Here’s a guy that didn’t ask for anything and didn’t bother anyone. When given the opportunity to get anything he wanted, he only took what he needed and nothing more. I had to try hard not to start crying in middle of the restaurant because I felt so happy to see this man get a nice hot meal and the joy and authenticity in his reaction was overwhelming. Before we left, I tipped the waitress 50% and gave the guy $10 on my way out. He continued to thank me.

 

I wasn’t rich by any means, but this was a time that happiness and contribution became much more important than money. The feeling of giving to someone in need crushes any feeling that money can bring you. It’s like a drug. By giving this guy some food, I was compelled to give him another $10 and was then compelled to tip the waitress a generous $20.

 

No matter how poor you think you are, giving to those that need it more than you will make you feel wealthy. Contribute to a good cause every day and you will create happiness, not just for yourself, but many others.

 

Back to my point.
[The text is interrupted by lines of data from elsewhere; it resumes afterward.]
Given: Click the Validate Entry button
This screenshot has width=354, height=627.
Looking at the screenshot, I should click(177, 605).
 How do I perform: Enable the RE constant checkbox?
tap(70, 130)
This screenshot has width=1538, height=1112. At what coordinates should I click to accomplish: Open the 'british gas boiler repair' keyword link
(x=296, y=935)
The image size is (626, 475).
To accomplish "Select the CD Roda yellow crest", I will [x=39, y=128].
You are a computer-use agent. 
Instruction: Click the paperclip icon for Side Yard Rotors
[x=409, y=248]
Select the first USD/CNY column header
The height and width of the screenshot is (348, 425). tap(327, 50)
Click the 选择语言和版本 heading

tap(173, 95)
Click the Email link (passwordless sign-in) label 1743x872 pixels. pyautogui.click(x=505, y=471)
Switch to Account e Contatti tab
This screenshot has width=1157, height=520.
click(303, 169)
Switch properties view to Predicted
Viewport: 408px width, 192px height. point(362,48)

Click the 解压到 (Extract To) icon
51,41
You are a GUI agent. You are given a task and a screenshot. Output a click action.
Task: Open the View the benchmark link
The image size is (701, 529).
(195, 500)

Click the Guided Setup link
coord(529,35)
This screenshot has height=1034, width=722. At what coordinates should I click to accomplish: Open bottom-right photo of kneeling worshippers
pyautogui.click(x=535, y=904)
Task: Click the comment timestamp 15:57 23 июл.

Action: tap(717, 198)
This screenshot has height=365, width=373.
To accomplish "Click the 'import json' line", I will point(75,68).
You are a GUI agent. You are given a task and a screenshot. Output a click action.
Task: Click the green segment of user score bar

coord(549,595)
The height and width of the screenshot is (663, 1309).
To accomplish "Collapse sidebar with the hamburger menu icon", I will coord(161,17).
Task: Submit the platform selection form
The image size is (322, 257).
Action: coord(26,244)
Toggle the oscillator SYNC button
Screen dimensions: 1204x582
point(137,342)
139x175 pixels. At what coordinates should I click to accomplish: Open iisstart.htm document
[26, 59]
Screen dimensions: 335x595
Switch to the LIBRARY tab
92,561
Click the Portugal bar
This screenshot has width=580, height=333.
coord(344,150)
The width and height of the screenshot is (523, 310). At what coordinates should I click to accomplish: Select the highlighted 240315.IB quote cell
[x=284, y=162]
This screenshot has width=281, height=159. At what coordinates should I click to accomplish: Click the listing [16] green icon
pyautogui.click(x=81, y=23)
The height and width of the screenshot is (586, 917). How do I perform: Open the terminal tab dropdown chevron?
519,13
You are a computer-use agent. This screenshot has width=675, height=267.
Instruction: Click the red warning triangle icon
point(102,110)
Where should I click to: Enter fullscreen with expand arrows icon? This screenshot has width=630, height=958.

Happiness is an emotion that you create for yourself. The secret to happiness is to find these triggers and then fill your life with them. If hugs make you happy, make it a ritual to hug people every day. Hug your wife, your husband, your kids, your parents, your siblings, or even your pets. If smiles make you happy, smile at everyone, even if you’re not happy at the time, just smile. Smile at yourself. Right now, smile.